REQUIRED WORK:
Tell me how many lines in the entries below contain the word "computer"; reply with the number and nothing else.

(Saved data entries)
Start of Block

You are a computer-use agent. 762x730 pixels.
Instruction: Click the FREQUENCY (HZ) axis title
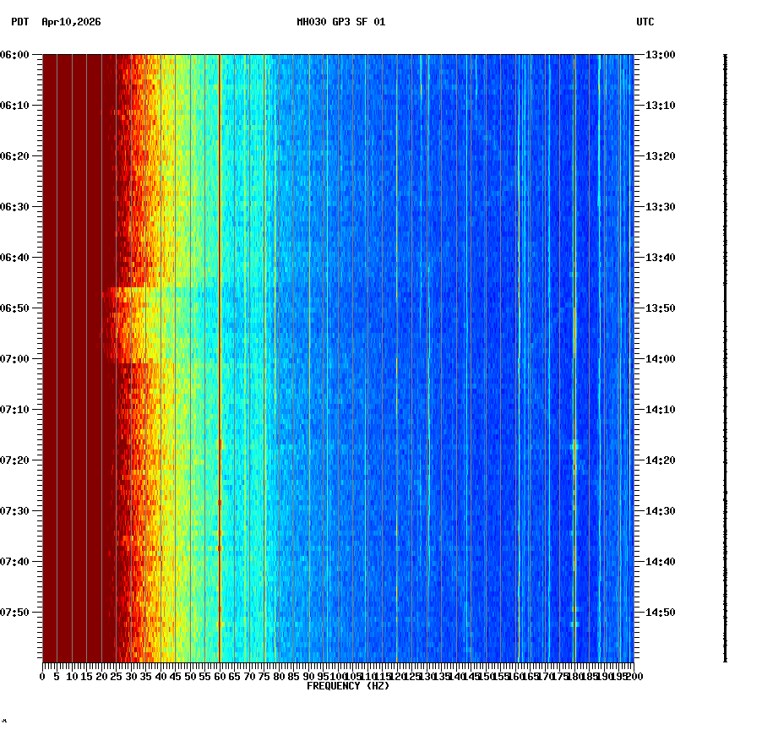pos(348,686)
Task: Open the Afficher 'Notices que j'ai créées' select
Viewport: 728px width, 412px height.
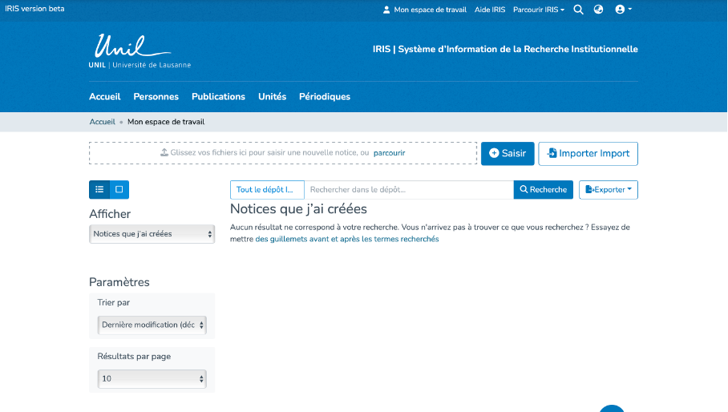Action: (x=152, y=234)
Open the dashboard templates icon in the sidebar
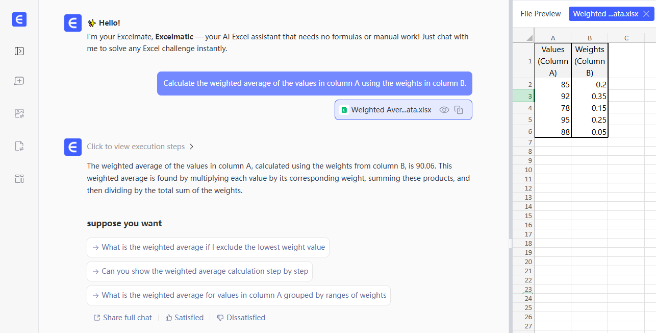The width and height of the screenshot is (656, 333). click(x=19, y=179)
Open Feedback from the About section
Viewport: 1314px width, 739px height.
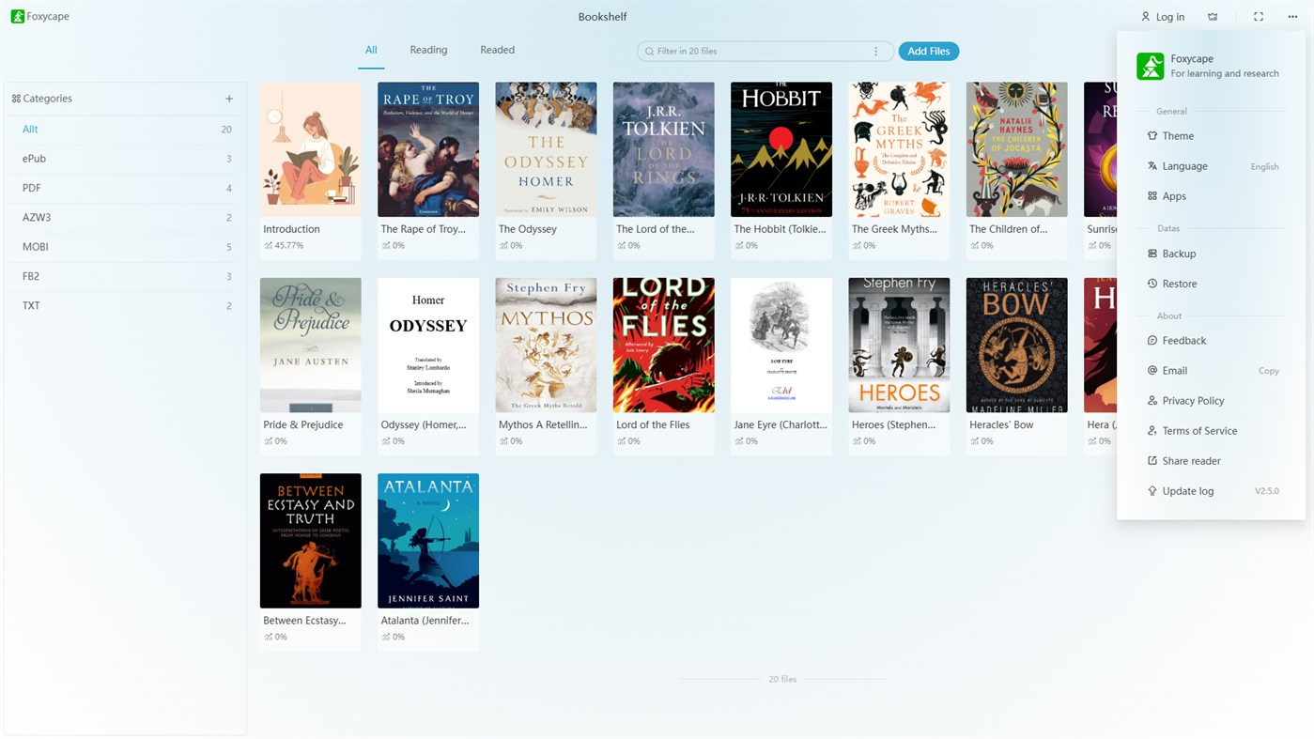click(1183, 340)
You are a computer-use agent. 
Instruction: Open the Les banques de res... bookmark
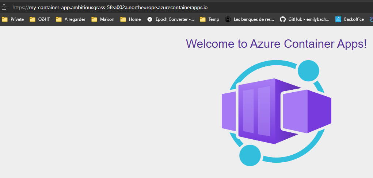pyautogui.click(x=254, y=19)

End of Block

TASK ANSWER:
2